INCONSISTENT_TRANS: The ratio of the maximum SES value to the MES value is above threshold and the TCE has a period greater than 90 days. This flag indicates that the TCE has only a few transits and the MES is dominated by a single large event. Thus, the TCE is dispositioned as an FP with the not transit-like major flag set. See §A.3.5.
INDI_TRANS_(CHASES|MARSHALL|SKYE|ZUMA|TRACKER|RUBBLE): One or more of the individual transit metrics (Chases, Marshall, Skye, Zuma, Tracker, or Rubble) removed a transit causing the TCE’s recalculated MES to drop below threshold, or the number of transits to drop below 3. The TCE is dispositioned as an FP with the not transit-like major flag set. See §A.3.7.
IS_SEC_TCE: The TCE has the same period, but a different epoch, as a previous transit-like TCE on the same target. This indicates that the current TCE corresponds to the secondary eclipse of an eclipsing binary (or a planet if the PLANET_OCCULT_DV or PLANET_OCCULT_ALT flags are set).
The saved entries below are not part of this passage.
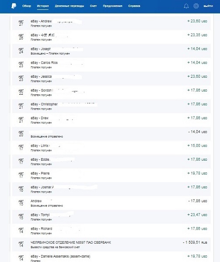Open the Справка menu item
The height and width of the screenshot is (262, 220).
(x=134, y=6)
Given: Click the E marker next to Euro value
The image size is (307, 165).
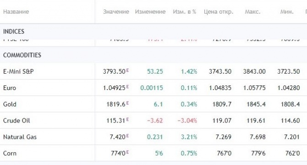Looking at the screenshot, I should [127, 86].
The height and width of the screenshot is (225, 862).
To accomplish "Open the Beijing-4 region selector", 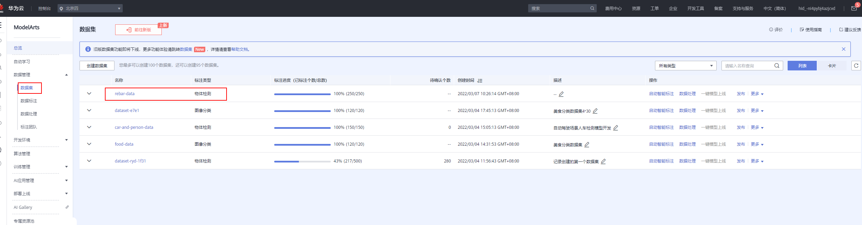I will tap(90, 8).
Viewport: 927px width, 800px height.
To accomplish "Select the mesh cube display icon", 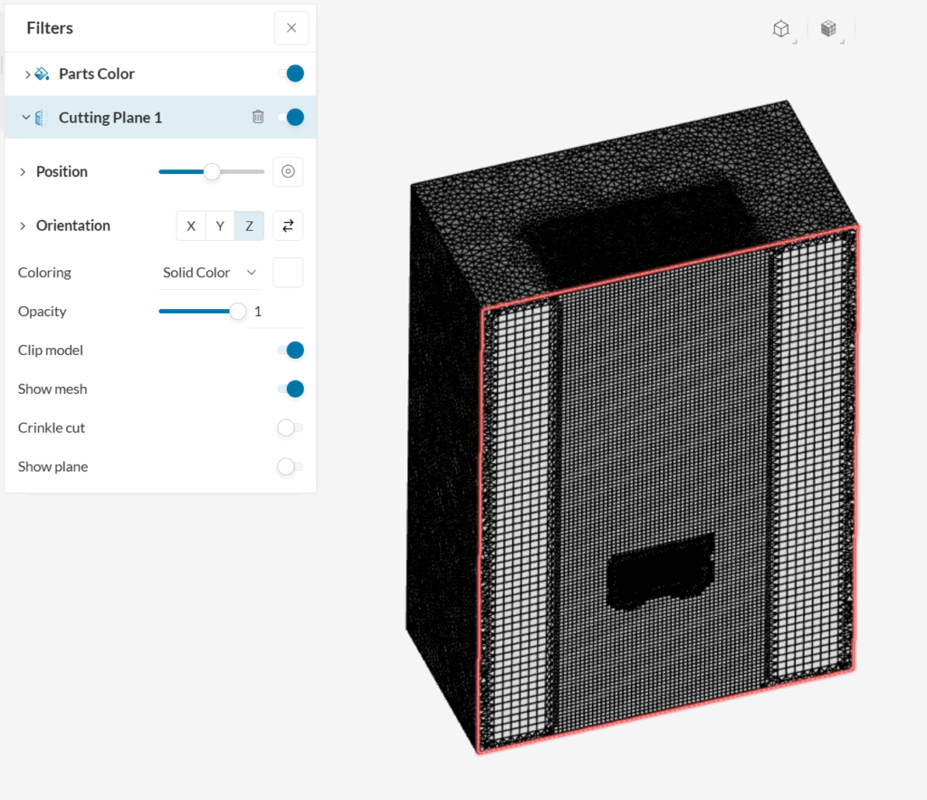I will (829, 28).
Thus, the current TCE is dispositioned as an FP with both the not transit-like and stellar eclipse major flags set. See §A.2.
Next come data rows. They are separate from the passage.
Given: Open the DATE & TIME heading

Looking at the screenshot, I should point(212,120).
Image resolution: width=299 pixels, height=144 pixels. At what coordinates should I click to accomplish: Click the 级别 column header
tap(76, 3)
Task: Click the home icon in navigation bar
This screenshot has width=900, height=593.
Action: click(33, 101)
LPP_(ALT|DV): The Locality Preserving Projections (LPP) valueThompson et al. (2015), as computed using the ALT or DV detrending, is above threshold. This indicates that the TCE is not transit-shaped, and thus is dispositioned as an FP with the not transit-like major flag set. See §A.3.1.
MOD_NONUNIQ_(ALT|DV): The Model-shift 1 test, performed with the ALT or DV detrending, is below threshold. This test calculates the significance of the primary event, taking into account red noise, and compares it to the false alarm threshold. This flag indicates the primary event is not significant compared to the amount of systematic noise in the light curve, and thus the TCE is dispositioned as an FP with the not transit-like major flag set. See §A.3.4.
MOD_ODDEVEN_(ALT|DV): The odd/even statistic from the Model-shift test is calculated with the ALT or DV detrending. This statistic compares the best-fit transit model to the odd and even transits separately and determines that the difference in the resulting significance values is above threshold. When set, the transit-like TCE is dispositioned as an FP with the stellar eclipse major flag set. See §A.4.1.4.
MOD_POS_(ALT|DV): The Model-shift 3 test, performed with the ALT or DV detrending, is below threshold. This test compares the significance of the primary and positive-going events in the phased light curve to help determine whether the primary event is unique. This flag indicates that the TCE is likely noise and thus is dispositioned as an FP with the not transit-like major flag set. See §A.3.4.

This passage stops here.